_What you should do_
Taking the line with "Open the Single screen layout dropdown" as the first and the last line of the listing as the final one, please copy exactly those lines and no others, without pictures.
++++++++
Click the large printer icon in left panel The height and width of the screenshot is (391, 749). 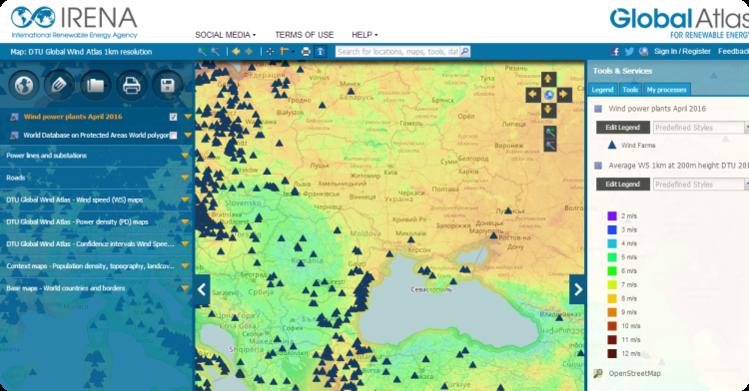coord(131,85)
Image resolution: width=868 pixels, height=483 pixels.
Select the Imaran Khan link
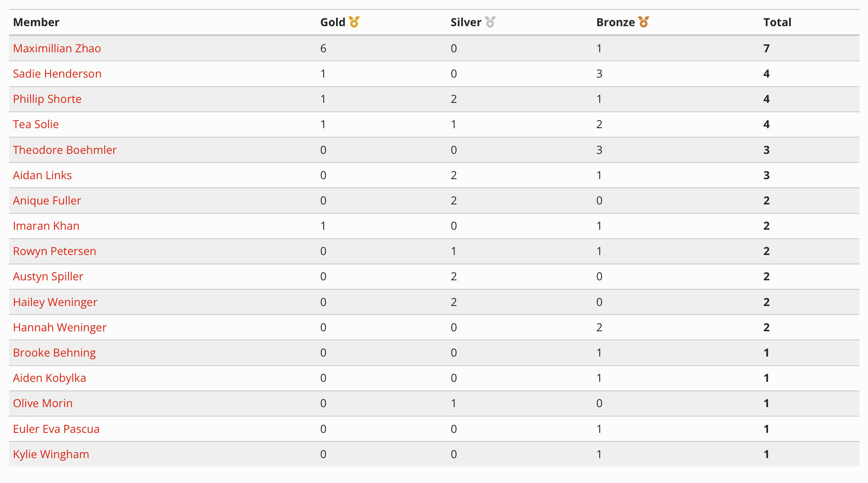click(x=46, y=226)
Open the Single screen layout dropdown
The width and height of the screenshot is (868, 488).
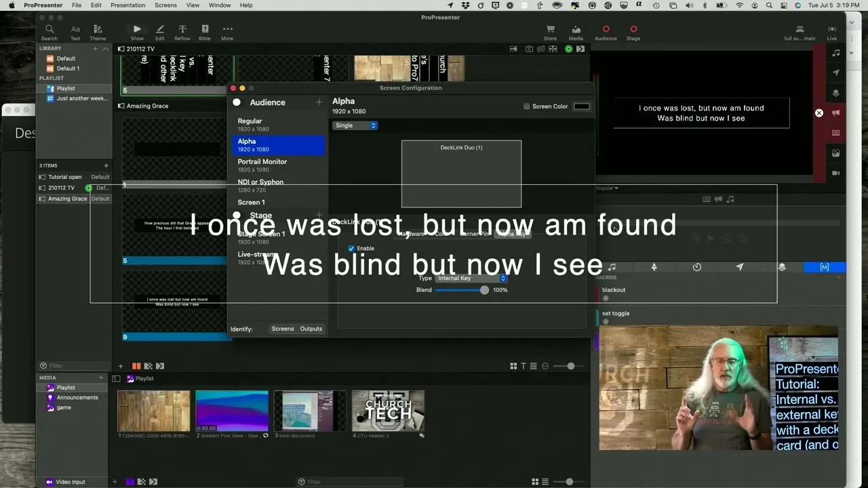tap(355, 125)
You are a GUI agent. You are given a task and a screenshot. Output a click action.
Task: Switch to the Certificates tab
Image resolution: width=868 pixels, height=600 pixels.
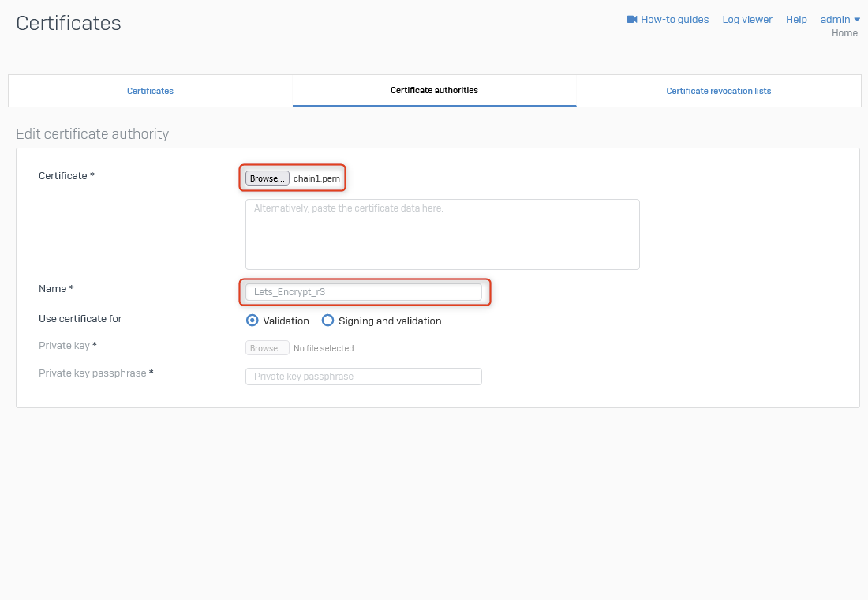(x=150, y=91)
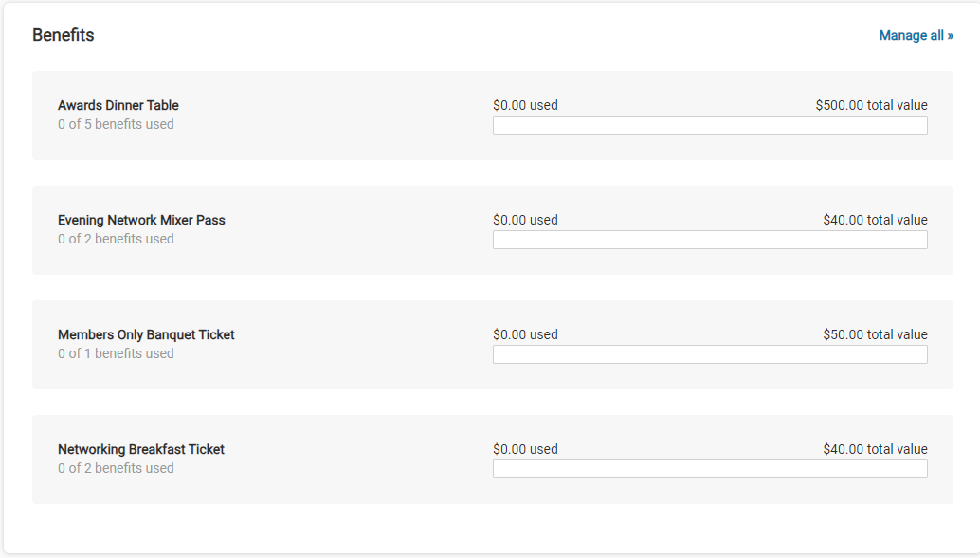
Task: Click the Networking Breakfast Ticket usage bar
Action: coord(710,469)
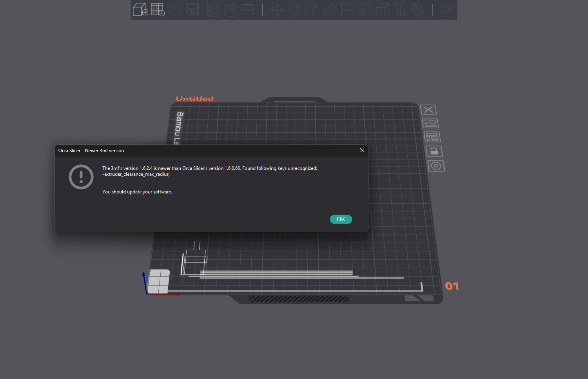Select the Rotate tool
This screenshot has height=379, width=588.
pyautogui.click(x=295, y=9)
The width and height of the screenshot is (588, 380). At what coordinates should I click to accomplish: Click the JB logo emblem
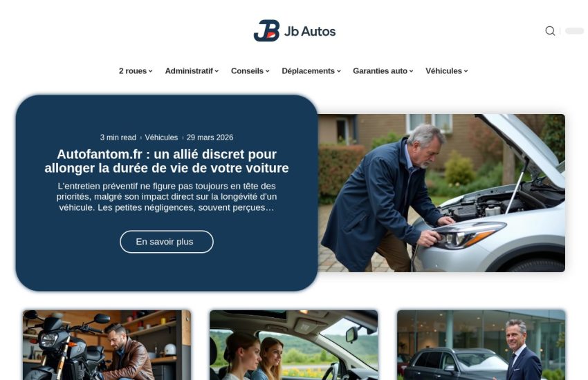coord(266,30)

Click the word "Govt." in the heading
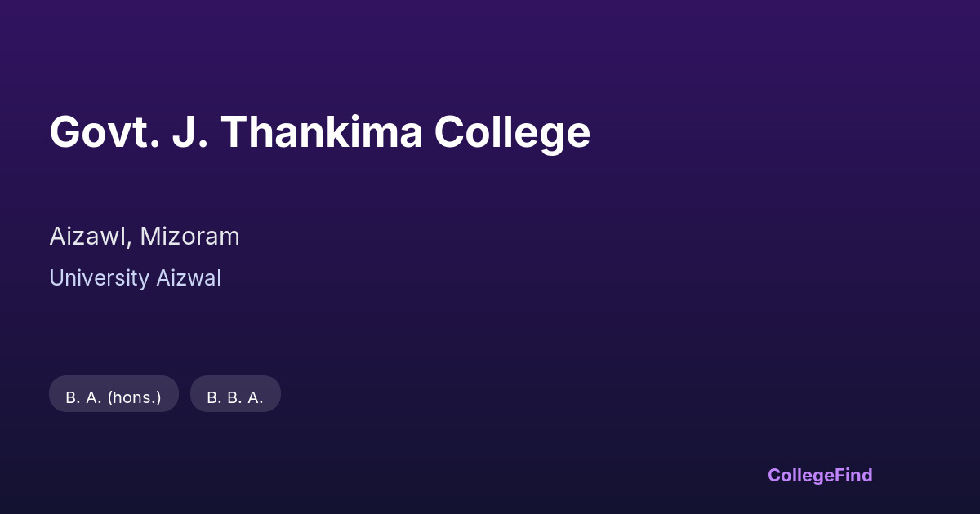105,132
++++++++
_Answer to this task_
Open the Single screen layout dropdown
The width and height of the screenshot is (868, 488).
tap(355, 125)
You are a GUI agent. You are given a task and a screenshot. Output a click action.
Task: Switch to the Certificates tab
Image resolution: width=868 pixels, height=600 pixels.
(x=150, y=91)
Task: Click the Networking Breakfast Ticket usage bar
Action: coord(710,469)
Select the Rotate tool
This screenshot has height=379, width=588.
pyautogui.click(x=295, y=9)
The width and height of the screenshot is (588, 380). At what coordinates should I click to accomplish: Click the JB logo emblem
coord(266,30)

Click the word "Govt." in the heading
105,132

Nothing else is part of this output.